• YOUR OBJECTIVE
Would you repeat every line of the material exactly?

================================

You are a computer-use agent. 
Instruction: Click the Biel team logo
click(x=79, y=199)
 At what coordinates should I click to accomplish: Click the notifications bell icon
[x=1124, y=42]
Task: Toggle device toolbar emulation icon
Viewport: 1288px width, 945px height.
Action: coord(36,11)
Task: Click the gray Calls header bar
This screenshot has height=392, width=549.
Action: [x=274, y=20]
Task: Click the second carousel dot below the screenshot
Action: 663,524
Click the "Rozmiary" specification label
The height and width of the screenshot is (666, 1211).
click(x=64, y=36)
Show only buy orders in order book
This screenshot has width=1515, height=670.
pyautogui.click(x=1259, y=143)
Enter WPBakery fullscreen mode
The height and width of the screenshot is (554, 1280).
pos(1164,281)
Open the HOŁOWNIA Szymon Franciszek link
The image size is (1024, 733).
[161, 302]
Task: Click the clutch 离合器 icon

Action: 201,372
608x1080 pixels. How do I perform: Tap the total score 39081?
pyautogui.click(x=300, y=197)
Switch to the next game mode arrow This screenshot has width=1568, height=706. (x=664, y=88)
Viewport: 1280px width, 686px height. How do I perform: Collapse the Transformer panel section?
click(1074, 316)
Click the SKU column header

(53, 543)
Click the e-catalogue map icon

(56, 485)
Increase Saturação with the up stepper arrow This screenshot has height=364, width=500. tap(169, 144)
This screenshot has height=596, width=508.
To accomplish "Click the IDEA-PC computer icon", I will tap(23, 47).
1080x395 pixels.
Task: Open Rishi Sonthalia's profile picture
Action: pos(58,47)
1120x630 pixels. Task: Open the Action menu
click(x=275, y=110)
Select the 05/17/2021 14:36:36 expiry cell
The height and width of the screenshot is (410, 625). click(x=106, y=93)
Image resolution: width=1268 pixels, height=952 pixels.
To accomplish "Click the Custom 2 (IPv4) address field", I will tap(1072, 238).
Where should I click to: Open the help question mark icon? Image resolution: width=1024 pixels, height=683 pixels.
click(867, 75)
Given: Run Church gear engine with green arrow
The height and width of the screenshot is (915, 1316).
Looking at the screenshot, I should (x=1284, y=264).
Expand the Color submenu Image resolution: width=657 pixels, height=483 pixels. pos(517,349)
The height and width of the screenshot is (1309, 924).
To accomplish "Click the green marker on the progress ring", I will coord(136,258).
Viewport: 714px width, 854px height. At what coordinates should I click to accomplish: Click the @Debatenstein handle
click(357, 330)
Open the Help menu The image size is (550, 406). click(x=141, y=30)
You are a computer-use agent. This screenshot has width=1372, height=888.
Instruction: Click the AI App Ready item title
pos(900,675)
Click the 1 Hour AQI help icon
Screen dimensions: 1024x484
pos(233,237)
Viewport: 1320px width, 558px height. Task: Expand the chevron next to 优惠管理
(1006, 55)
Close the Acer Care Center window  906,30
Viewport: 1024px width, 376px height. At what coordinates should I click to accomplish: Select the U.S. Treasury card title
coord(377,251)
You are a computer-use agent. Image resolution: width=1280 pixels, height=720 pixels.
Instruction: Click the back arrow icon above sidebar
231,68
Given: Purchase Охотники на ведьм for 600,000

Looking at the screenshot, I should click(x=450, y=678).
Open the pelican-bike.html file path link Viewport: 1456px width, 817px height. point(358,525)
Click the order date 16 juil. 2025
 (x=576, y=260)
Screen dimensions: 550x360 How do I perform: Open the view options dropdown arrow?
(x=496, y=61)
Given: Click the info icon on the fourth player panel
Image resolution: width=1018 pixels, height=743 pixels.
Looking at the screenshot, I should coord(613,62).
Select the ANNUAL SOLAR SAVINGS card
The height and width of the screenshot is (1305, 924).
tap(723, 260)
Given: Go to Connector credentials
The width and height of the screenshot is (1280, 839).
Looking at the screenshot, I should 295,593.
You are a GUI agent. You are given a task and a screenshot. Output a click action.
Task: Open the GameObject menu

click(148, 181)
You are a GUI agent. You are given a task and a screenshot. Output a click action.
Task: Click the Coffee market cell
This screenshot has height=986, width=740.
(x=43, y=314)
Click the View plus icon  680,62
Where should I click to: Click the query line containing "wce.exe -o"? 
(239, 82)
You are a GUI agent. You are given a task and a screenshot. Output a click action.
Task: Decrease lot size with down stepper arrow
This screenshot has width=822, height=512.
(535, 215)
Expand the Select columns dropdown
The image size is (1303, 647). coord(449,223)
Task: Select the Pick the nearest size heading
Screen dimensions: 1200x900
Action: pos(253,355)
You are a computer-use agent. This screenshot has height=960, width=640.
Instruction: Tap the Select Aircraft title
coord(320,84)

================================

• RESULT
You are a computer-use agent. 
Instruction: Click the Biel team logo
click(x=79, y=199)
 At what coordinates should I click to accomplish: Click the notifications bell icon
[x=1124, y=42]
Task: Toggle device toolbar emulation icon
Viewport: 1288px width, 945px height.
Action: coord(36,11)
Task: Click the gray Calls header bar
This screenshot has height=392, width=549.
Action: [x=274, y=20]
Task: Click the second carousel dot below the screenshot
Action: 663,524
Click the "Rozmiary" specification label
The height and width of the screenshot is (666, 1211).
click(x=64, y=36)
Show only buy orders in order book
This screenshot has width=1515, height=670.
pyautogui.click(x=1259, y=143)
Enter WPBakery fullscreen mode
The height and width of the screenshot is (554, 1280).
pos(1164,281)
Open the HOŁOWNIA Szymon Franciszek link
The image size is (1024, 733).
[161, 302]
Task: Click the clutch 离合器 icon

Action: 201,372
608x1080 pixels. How do I perform: Tap the total score 39081?
pyautogui.click(x=300, y=197)
Switch to the next game mode arrow This screenshot has width=1568, height=706. (x=664, y=88)
Viewport: 1280px width, 686px height. How do I perform: Collapse the Transformer panel section?
click(1074, 316)
Click the SKU column header

(53, 543)
Click the e-catalogue map icon

(56, 485)
Increase Saturação with the up stepper arrow This screenshot has height=364, width=500. tap(169, 144)
This screenshot has height=596, width=508.
To accomplish "Click the IDEA-PC computer icon", I will tap(23, 47).
1080x395 pixels.
Task: Open Rishi Sonthalia's profile picture
Action: pos(58,47)
1120x630 pixels. Task: Open the Action menu
click(x=275, y=110)
Select the 05/17/2021 14:36:36 expiry cell
The height and width of the screenshot is (410, 625). click(x=106, y=93)
Image resolution: width=1268 pixels, height=952 pixels.
To accomplish "Click the Custom 2 (IPv4) address field", I will tap(1072, 238).
Where should I click to: Open the help question mark icon? Image resolution: width=1024 pixels, height=683 pixels.
click(867, 75)
Given: Run Church gear engine with green arrow
The height and width of the screenshot is (915, 1316).
Looking at the screenshot, I should (x=1284, y=264).
Expand the Color submenu Image resolution: width=657 pixels, height=483 pixels. pos(517,349)
The height and width of the screenshot is (1309, 924).
To accomplish "Click the green marker on the progress ring", I will coord(136,258).
Viewport: 714px width, 854px height. At what coordinates should I click to accomplish: Click the @Debatenstein handle
click(357, 330)
Open the Help menu The image size is (550, 406). click(x=141, y=30)
You are a computer-use agent. This screenshot has width=1372, height=888.
Instruction: Click the AI App Ready item title
pos(900,675)
Click the 1 Hour AQI help icon
Screen dimensions: 1024x484
pos(233,237)
Viewport: 1320px width, 558px height. Task: Expand the chevron next to 优惠管理
(1006, 55)
Close the Acer Care Center window  906,30
Viewport: 1024px width, 376px height. At what coordinates should I click to accomplish: Select the U.S. Treasury card title
coord(377,251)
You are a computer-use agent. Image resolution: width=1280 pixels, height=720 pixels.
Instruction: Click the back arrow icon above sidebar
231,68
Given: Purchase Охотники на ведьм for 600,000

Looking at the screenshot, I should click(x=450, y=678).
Open the pelican-bike.html file path link Viewport: 1456px width, 817px height. point(358,525)
Click the order date 16 juil. 2025
 (x=576, y=260)
Screen dimensions: 550x360 How do I perform: Open the view options dropdown arrow?
(x=496, y=61)
Given: Click the info icon on the fourth player panel
Image resolution: width=1018 pixels, height=743 pixels.
Looking at the screenshot, I should coord(613,62).
Select the ANNUAL SOLAR SAVINGS card
The height and width of the screenshot is (1305, 924).
tap(723, 260)
Given: Go to Connector credentials
The width and height of the screenshot is (1280, 839).
Looking at the screenshot, I should 295,593.
You are a GUI agent. You are given a task and a screenshot. Output a click action.
Task: Open the GameObject menu

click(148, 181)
You are a GUI agent. You are given a task and a screenshot. Output a click action.
Task: Click the Coffee market cell
This screenshot has height=986, width=740.
(x=43, y=314)
Click the View plus icon  680,62
Where should I click to: Click the query line containing "wce.exe -o"? 
(239, 82)
You are a GUI agent. You are given a task and a screenshot. Output a click action.
Task: Decrease lot size with down stepper arrow
This screenshot has width=822, height=512.
(535, 215)
Expand the Select columns dropdown
The image size is (1303, 647). coord(449,223)
Task: Select the Pick the nearest size heading
Screen dimensions: 1200x900
Action: pos(253,355)
You are a computer-use agent. This screenshot has height=960, width=640.
Instruction: Tap the Select Aircraft title
coord(320,84)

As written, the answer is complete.